Non si dica che era la diretta tv che costringeva a questo. Perché in studio arrivavano le notizie di agenzia che la famiglia non vedeva e quindi non sapeva, non poteva sapere. La madre ha ricevuto lo choc in diretta tv perché si è voluto dare lo choc in diretta tv, perché l'audience ha le sue regole e perché oggi su tutti i tg passa il filmato impietoso di questa scena che non si sarebbe mai dovuta vedere. Non solo, i giornalisti sono persone informate e sulle notizie sanno cose che fino a quando non sono pubblicate i cittadini non possono sapere. I giornalisti sapevano, infatti, fin dalla mattina di mercoledì che lo zio Michele Misseri, insieme alla moglie e a una figlia (cugina di Sara) erano stati portati a Taranto nella caserma dei carabinieri per un interrogatorio. Interrogatorio che al momento della trasmissione era ancora in corso, con brutte notizie che filtravano dai corridoi della caserma. Invece i giornalisti della Rai hanno ignorato cosa stava succedendo e hanno allestito il set nella casa degli orrori, portando lì la madre nelle stanze dell'omicida (sempre che si accerti che sia stato davvero lui e non ci siano altre complicità, peraltro molto possibili) e facendo montare la suspense. Ma quello non era un film dell'orrore, era una storia reale.
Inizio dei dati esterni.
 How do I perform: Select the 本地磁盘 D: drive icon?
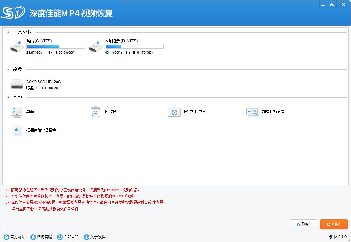(x=96, y=46)
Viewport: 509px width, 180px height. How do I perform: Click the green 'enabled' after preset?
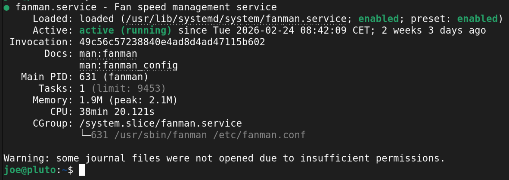pyautogui.click(x=477, y=19)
E' vero, la si è guardata. Tanti l'hanno voluta vedere, perché a volte gli uomini (e le donne) perdono la loro umanità e diventano morbosi. I delitti e le storie torbide toccano tante corde dentro di noi e ci saranno sempre molti di noi che immortaleranno i morti con i telefonini o si accalcheranno per assistere a una tragedia. Ma questo non vuol dire nulla, perché i giornalisti hanno responsabilità deontologiche superiori e non possono giocare con i sentimenti e la dignità delle persone e devono pensare sempre un attimo prima a quale sarà il punto di caduta delle loro azioni. Nel caso di Sara Scazzi e di sua madre questa accortezza non c'è stata.
E il dramma è che dopo tutto questo la trasmissione salirà negli indici Auditel.